The metal fines on the screens are about all that can pass thru the condenser, so if there is a large amount of metal debris, it is in the condenser. The lack of oil and the dry appearance at the end of the OT would make me concerned about the presence of a sealer.
I would first test your flush chemical choice on this contaminated OT to confirm it can "cut" the residue. But if you cannot back flush the condenser with a high flow method to move the debris out; the chemicals effectiveness is moot, and it may just be best to replace the condenser.
What effect would the sealer have on the evaporator; is it likely to be in bad shape too?
Sealer will be everywhere, if it is sealer.
This is not the original 'black death' of earlier days. That failure does not typically occur with the the FS10 unit. This discolored lubricant could be an indication of a severely restricted condenser. The lack of metal debris on the orifice does not indicate that there is not a restriction. The 'black' color can be traced to lubricant breakdown due to excessive discharge pressures. There does appear to be some type of 'jellied' type material on the tube, this could be the result of sealer being added to the system, however, it appears to be a minimal amount.
Now for the serious downside, it is doubtful that this system can be adequately flushed to remove ALL traces of this material. A strong suggestion would be to replace the entire system. Changes in flow dynamics of later model evaps often prevent a total clean out of the system. The flush can be accomplished with a suitable chemical and a flush machine. It is HIGHLY doubtful that the typical blow thru flush will remove this material. Failure to totally clean the system will result in a failure of the replacement compressor. Keep in mind that a AC system is a self cleaning system...it will clean itself during operation. However, this will normally require multiple compressor replacements and elevated repair cost and units returned as defective when they are failing due to lack of proper installation.
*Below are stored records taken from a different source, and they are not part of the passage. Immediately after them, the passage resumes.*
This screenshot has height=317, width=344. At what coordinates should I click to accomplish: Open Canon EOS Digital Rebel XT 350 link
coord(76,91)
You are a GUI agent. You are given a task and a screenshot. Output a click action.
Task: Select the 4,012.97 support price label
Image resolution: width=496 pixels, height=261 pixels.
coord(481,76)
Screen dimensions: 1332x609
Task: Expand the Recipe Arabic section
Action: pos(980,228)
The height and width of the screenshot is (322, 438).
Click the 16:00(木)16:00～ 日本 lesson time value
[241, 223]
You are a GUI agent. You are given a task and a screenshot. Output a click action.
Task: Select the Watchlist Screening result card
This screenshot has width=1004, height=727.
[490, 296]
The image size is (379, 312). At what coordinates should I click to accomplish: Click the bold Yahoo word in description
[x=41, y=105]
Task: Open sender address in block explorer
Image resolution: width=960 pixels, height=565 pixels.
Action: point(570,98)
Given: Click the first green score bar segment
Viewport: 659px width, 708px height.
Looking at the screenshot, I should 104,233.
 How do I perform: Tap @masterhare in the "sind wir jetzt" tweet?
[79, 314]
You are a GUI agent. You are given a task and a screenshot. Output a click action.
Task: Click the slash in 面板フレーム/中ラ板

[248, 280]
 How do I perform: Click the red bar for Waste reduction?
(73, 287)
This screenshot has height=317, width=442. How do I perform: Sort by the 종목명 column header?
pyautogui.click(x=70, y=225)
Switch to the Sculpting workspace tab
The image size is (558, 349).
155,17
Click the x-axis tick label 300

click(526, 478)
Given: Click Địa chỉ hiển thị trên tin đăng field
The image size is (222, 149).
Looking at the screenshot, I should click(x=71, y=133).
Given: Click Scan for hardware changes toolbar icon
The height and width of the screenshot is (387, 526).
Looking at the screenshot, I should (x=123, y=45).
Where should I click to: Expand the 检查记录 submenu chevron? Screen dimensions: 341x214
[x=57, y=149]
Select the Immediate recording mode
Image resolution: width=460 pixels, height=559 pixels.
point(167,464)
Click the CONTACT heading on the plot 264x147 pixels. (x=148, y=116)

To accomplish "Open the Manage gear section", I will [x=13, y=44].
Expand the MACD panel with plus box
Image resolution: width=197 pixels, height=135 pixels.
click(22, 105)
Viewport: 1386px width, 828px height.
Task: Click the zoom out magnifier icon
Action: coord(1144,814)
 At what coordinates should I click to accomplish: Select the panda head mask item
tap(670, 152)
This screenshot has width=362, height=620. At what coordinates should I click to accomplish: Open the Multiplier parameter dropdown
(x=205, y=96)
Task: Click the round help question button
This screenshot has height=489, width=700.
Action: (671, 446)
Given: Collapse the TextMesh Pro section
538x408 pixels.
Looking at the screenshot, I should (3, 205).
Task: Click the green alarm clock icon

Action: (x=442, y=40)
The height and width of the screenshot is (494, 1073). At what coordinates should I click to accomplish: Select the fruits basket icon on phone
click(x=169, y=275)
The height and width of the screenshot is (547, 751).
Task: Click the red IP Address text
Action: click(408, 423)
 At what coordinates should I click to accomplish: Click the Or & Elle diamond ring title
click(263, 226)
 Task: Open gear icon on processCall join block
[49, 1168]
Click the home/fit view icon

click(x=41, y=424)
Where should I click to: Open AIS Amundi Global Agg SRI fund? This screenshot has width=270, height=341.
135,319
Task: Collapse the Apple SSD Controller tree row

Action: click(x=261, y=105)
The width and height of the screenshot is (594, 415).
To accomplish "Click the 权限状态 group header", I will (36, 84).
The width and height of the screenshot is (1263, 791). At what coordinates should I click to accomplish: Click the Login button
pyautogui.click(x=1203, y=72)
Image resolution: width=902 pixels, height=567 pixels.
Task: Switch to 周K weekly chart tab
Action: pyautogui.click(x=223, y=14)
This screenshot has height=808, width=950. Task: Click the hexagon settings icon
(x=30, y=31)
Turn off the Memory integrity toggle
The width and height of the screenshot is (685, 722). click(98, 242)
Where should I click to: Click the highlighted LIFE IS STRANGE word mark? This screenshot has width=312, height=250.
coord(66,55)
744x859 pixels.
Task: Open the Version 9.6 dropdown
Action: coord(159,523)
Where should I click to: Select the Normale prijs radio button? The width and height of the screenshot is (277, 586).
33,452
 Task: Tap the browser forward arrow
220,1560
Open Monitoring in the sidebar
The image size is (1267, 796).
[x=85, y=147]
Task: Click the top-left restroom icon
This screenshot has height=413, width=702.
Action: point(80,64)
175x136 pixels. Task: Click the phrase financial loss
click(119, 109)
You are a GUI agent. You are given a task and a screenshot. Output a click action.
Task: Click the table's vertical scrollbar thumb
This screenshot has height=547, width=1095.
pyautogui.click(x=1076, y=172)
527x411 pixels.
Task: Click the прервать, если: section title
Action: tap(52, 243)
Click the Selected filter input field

No one wishes to hear the words 'entire system' but in this case, it is strongly suggested. HECAT produces a great flush machine to help with this type repair, the downside for a DIYer is the cost factor. The cost of the replacement system will be less, but the machine is a great addition to a AC shop.
OH....while at this, if you decide to attempt to flush this system, stay away from the oil (ester) based products and those products that evaporate rapidly. The rapid evaporative chemicals will not stay in liquid form long enough to clean this material.
What ever you decide, have the system professional recharged by someone who will utilize the correct equipment.
Good luck....think you are going to need it.